Contents

1 A review of wget, curl, and cut

I asked you to complete section 5.6 from Lecture 4 for homework, so let’s review these commands.

1.1 Retrieving files from a URL using curl or wget

Download chr_coordinates.bed from the Lecture 5 folder in GitHub and move this file to your MEDS5420 folder.

If you have a Mac, use curl:

curl -O https://path/to/the/raw/file/on/github.bed 

Linux OS have wget:

wget https://path/to/the/raw/file/on/github.bed

1.2 Move the bed file to a new directory

#start from the MEDS5420 folder:
mkdir ./in_class/coordinates
mv chr_coordinates.bed ./in_class/coordinates
cd ./in_class/coordinates

1.3 String splitting and manipulation with cut

Review the cut command by splitting the file name chr_coordinates.bed on the r character and then the c character to output oo. Remember to use echo to interpret the file name as a string and not a file.

fileName="chr_coordinates.bed"
echo $fileName | cut -f 2 -d 'r' | cut -f 2 -d 'c' 
## oo

2 Logical tests in Shell

We’ve learn some basics of shell scripting with loops.
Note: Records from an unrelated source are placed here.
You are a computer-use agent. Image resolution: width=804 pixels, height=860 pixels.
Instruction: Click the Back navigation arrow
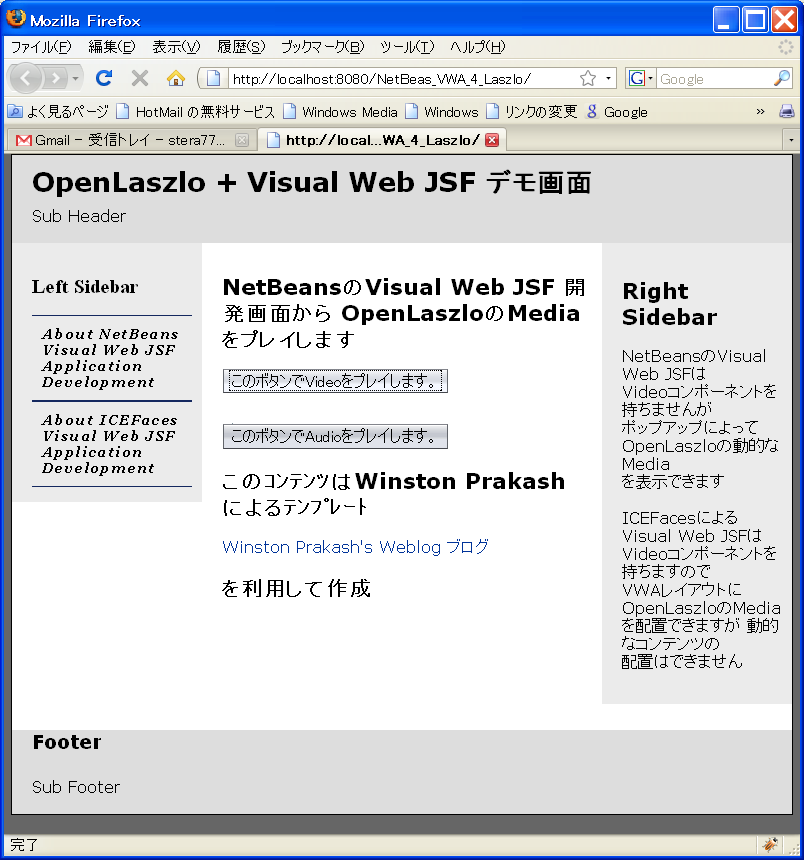(26, 78)
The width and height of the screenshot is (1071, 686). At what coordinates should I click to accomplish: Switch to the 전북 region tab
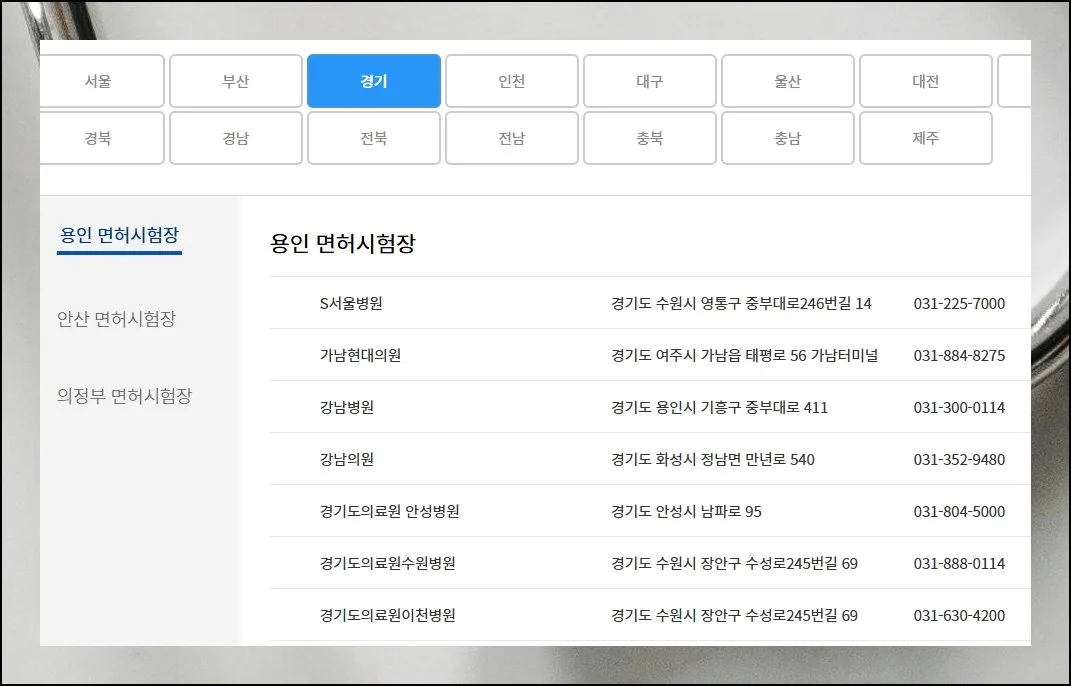point(374,138)
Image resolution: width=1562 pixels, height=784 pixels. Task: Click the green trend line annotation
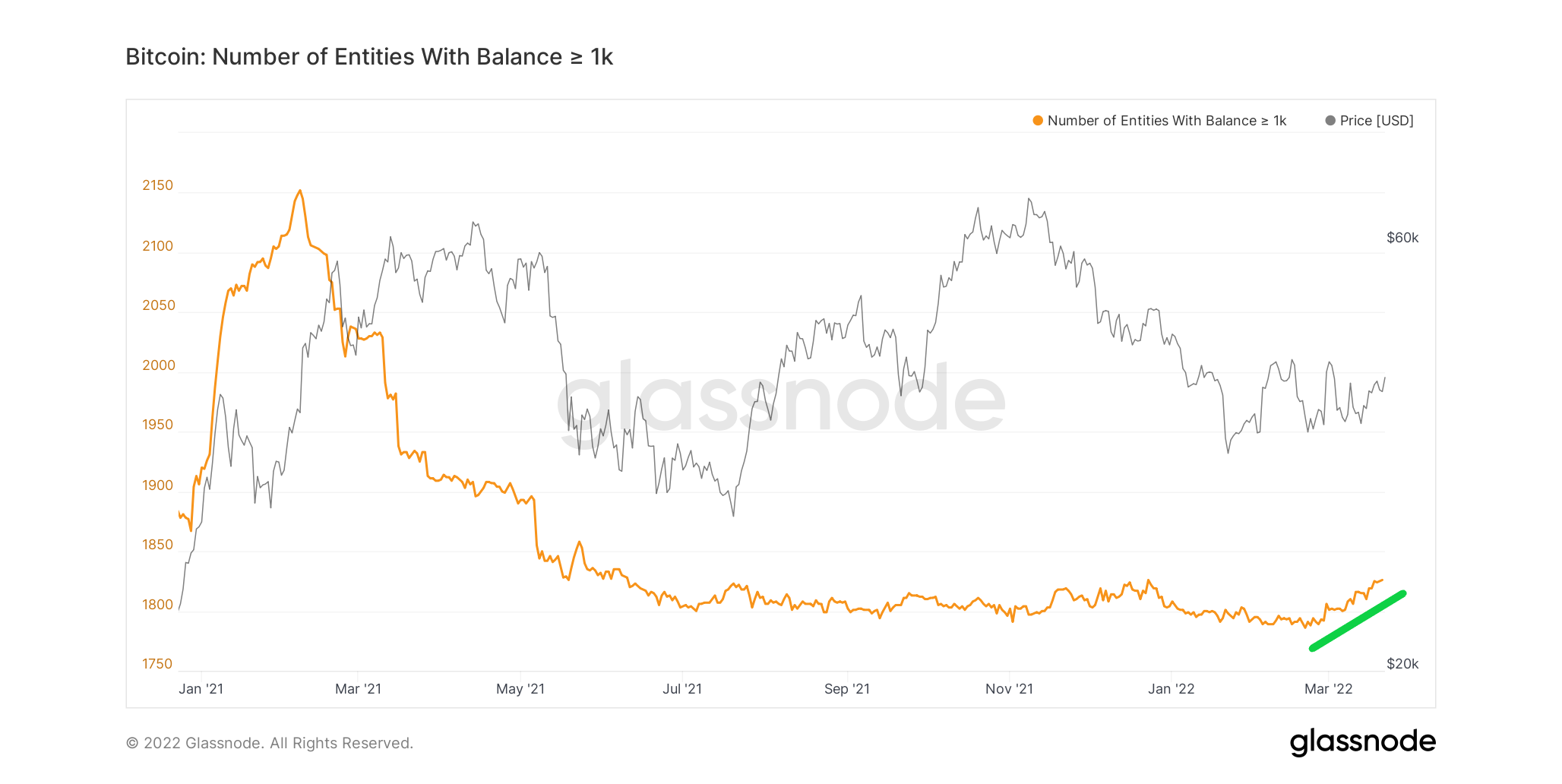(x=1358, y=621)
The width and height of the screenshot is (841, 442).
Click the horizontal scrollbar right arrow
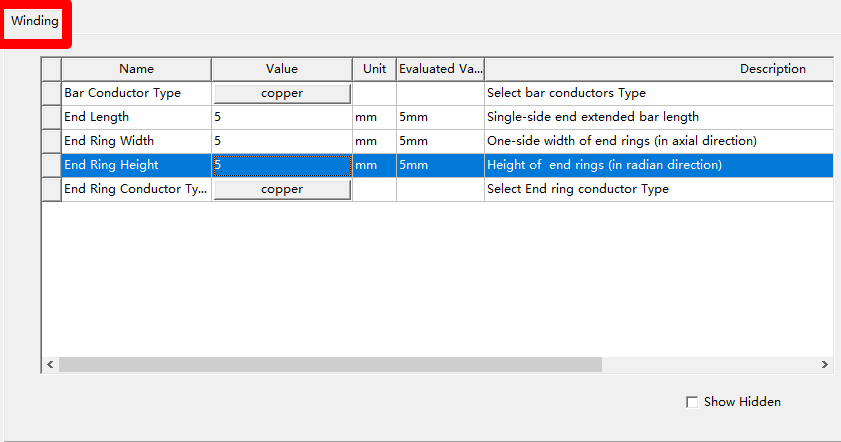tap(825, 365)
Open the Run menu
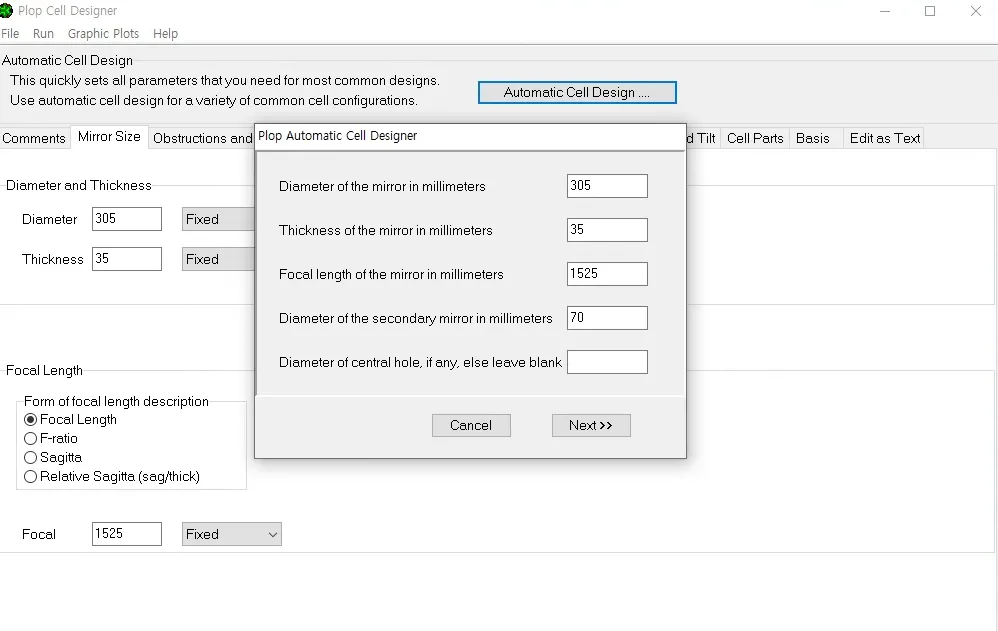Viewport: 998px width, 631px height. click(x=43, y=34)
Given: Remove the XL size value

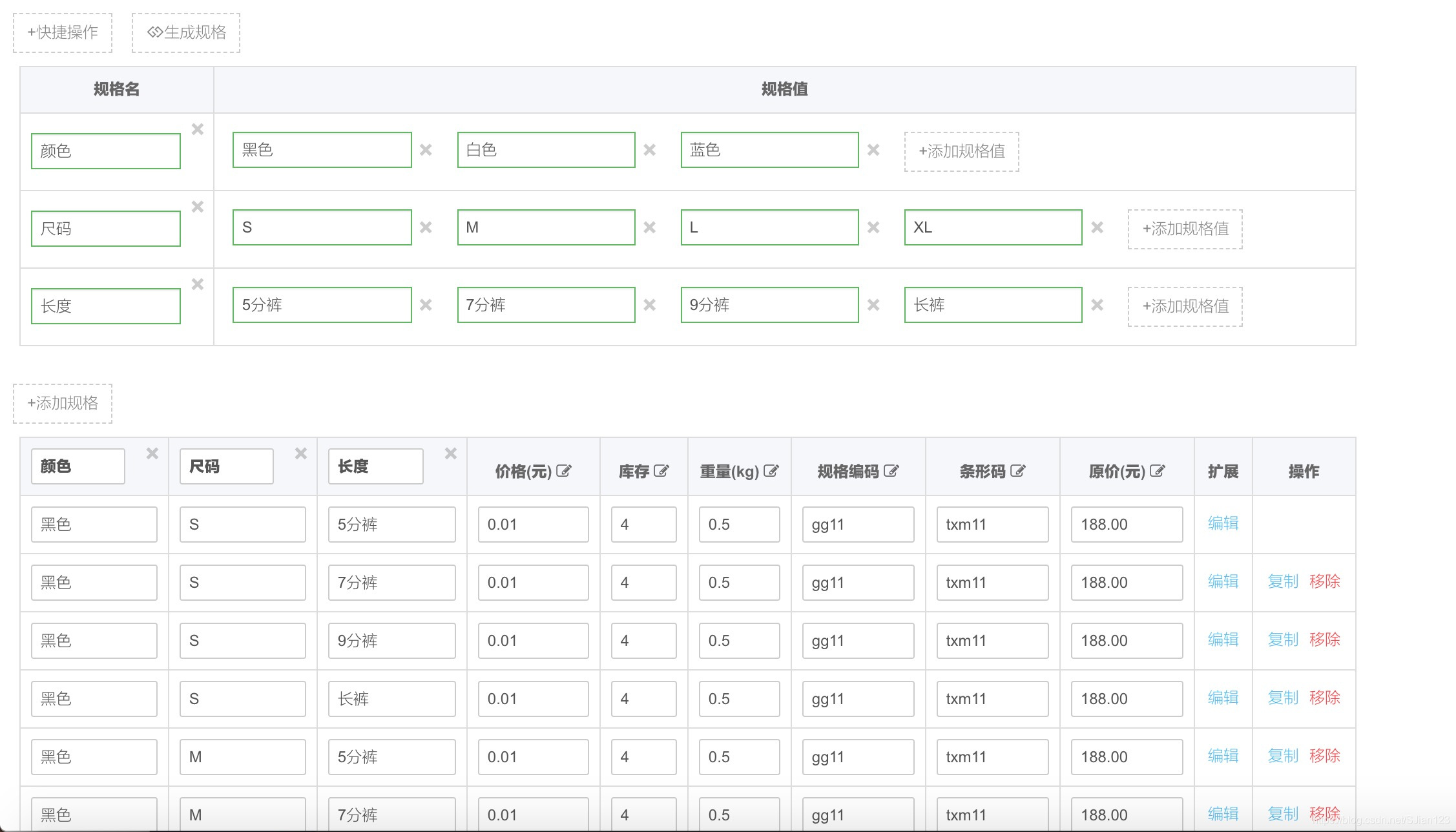Looking at the screenshot, I should tap(1097, 227).
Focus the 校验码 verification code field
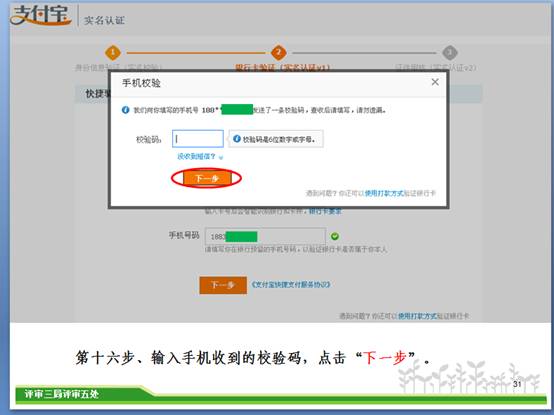 (x=198, y=139)
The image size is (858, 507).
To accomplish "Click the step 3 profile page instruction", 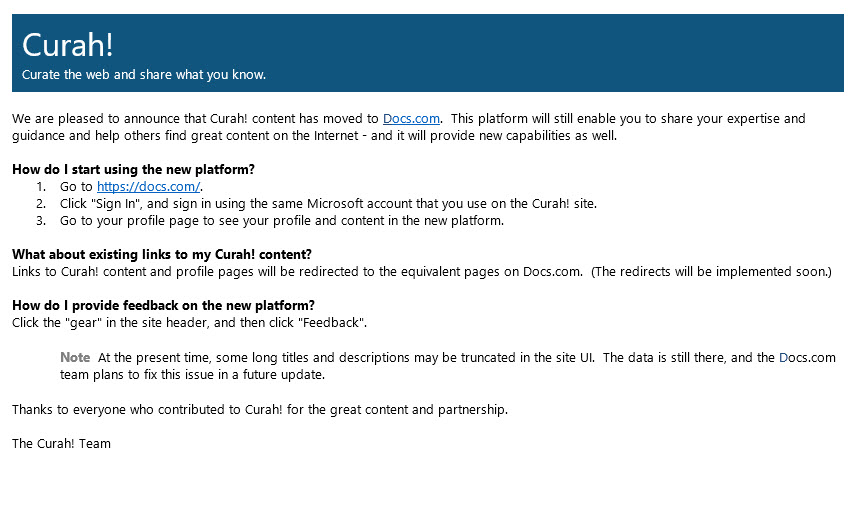I will [281, 221].
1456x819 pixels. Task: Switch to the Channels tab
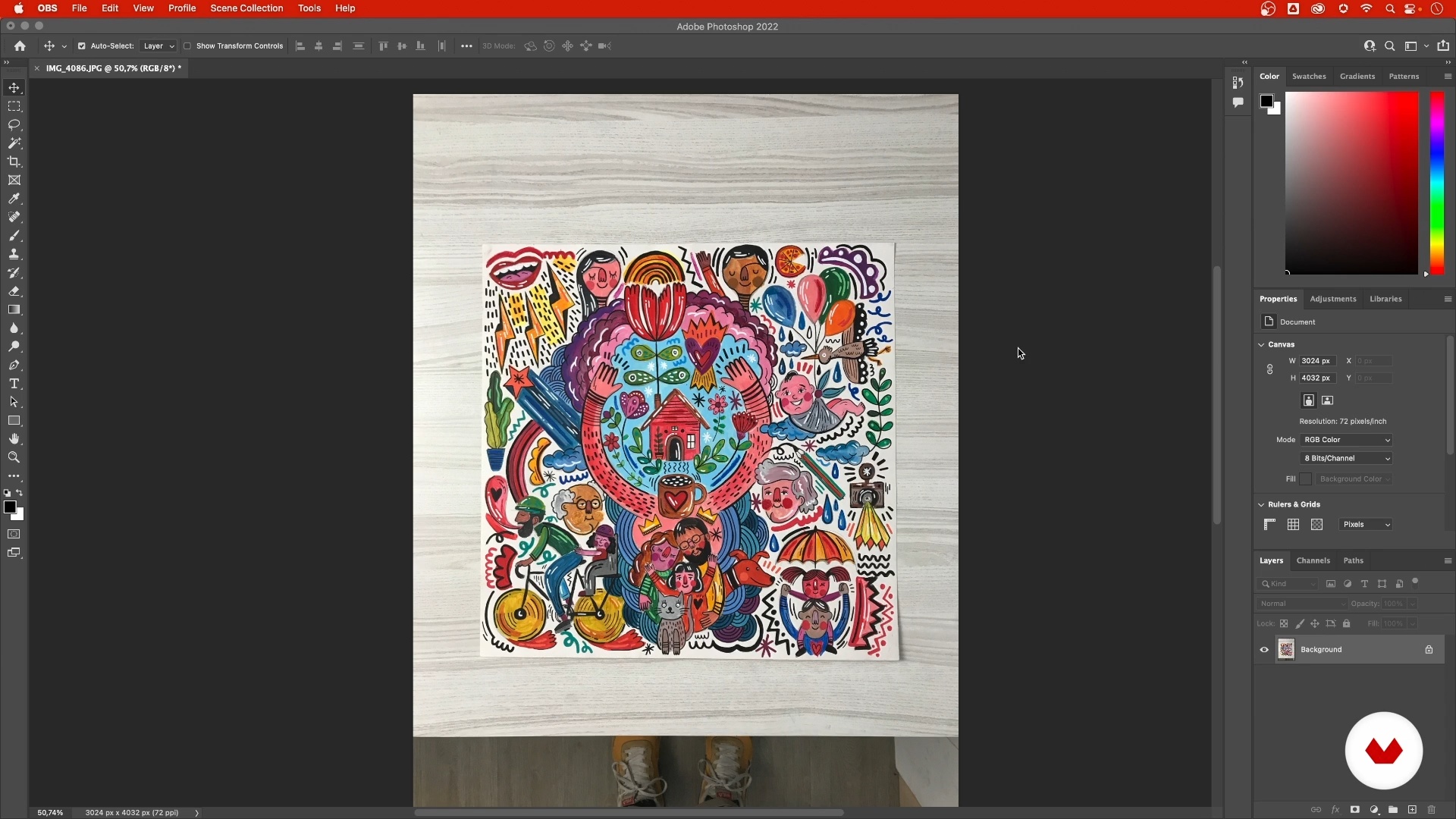[1313, 560]
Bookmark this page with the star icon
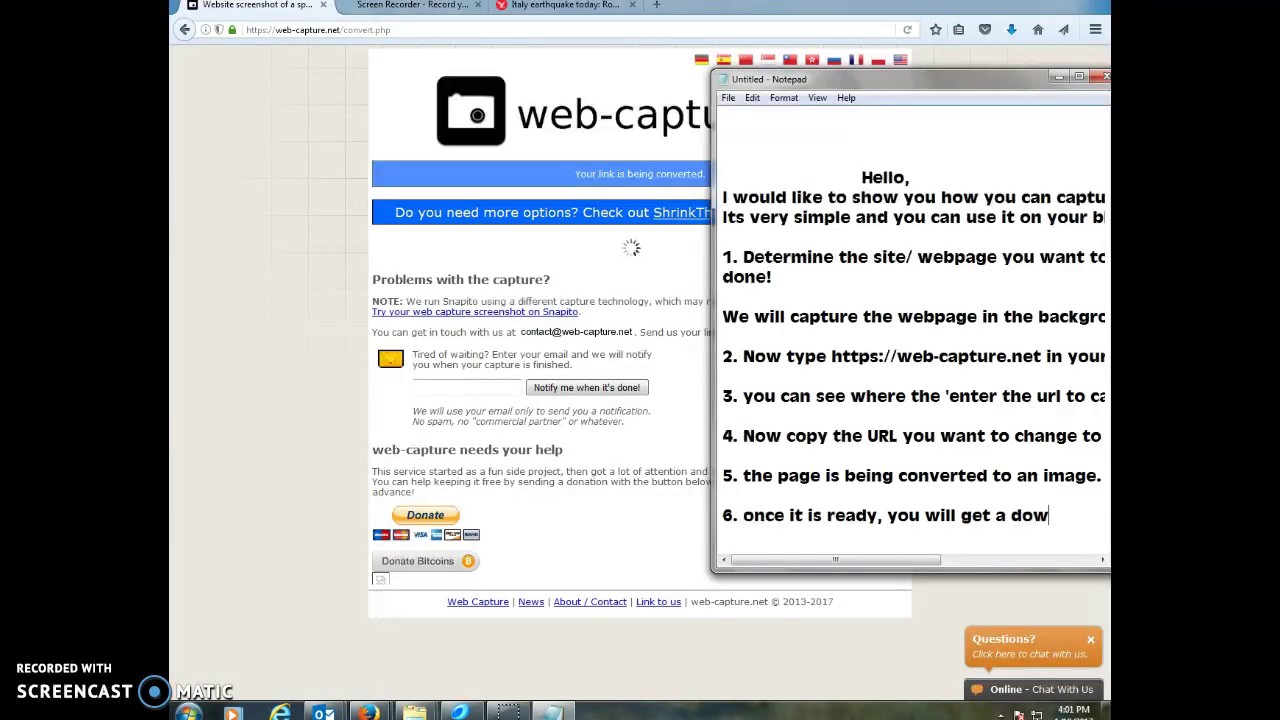1280x720 pixels. coord(936,29)
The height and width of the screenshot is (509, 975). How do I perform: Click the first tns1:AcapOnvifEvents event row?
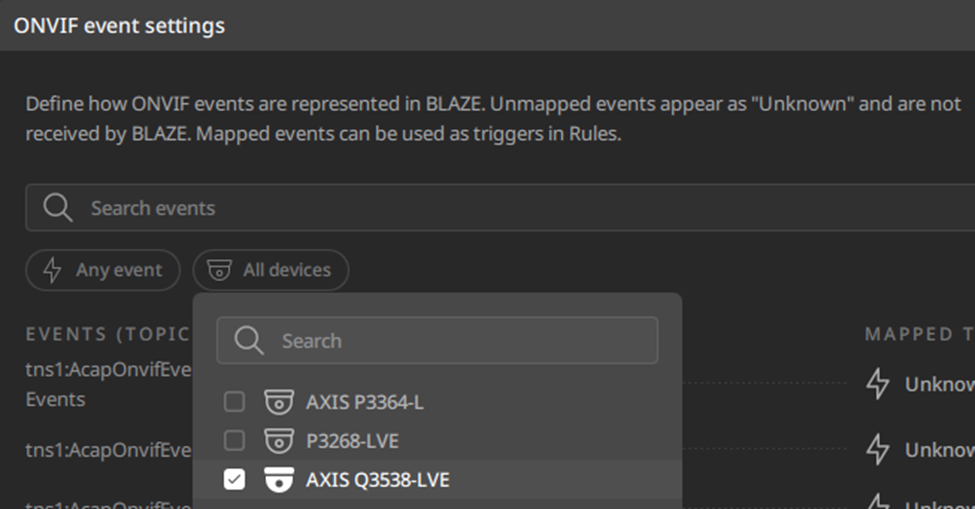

Let’s add more sophistication by adding conditional statements.

2.1 Example: if/else

snow="1 2 3 4 6 8 10"
for x in $snow
  do
    echo "There are ${x} inches of snow"
    if [ $x -lt 3 ]
      then
      echo 'stay calm'
    else
      echo 'panic'
    fi
  done
## There are 1 inches of snow
## stay calm
## There are 2 inches of snow
## stay calm
## There are 3 inches of snow
## panic
## There are 4 inches of snow
## panic
## There are 6 inches of snow
## panic
## There are 8 inches of snow
## panic
## There are 10 inches of snow
## panic

*Note: the test statement must be separated from the square brackets by a space.
End if loops with fi

To get a list of operators for numerical tests use:

man test

What if I want to add a layer(s) of contingency here: elif

snow="1 2 3 4 6 8 10"
type=windy
for x in $snow
  do
    echo "There are ${x} inches of snow"
    if [ $x -lt 3 ]
      then
      echo 'stay calm'
    elif [ $x -lt 8 ] && [ ${type} = windy ]
      then
      echo 'it is windy, take cover'
    else
      echo 'ignore the wind and grab your sled'
    fi
  done
## There are 1 inches of snow
## stay calm
## There are 2 inches of snow
## stay calm
## There are 3 inches of snow
## it is windy, take cover
## There are 4 inches of snow
## it is windy, take cover
## There are 6 inches of snow
## it is windy, take cover
## There are 8 inches of snow
## ignore the wind and grab your sled
## There are 10 inches of snow
## ignore the wind and grab your sled

Note that I also included a variable that is used for interpretation.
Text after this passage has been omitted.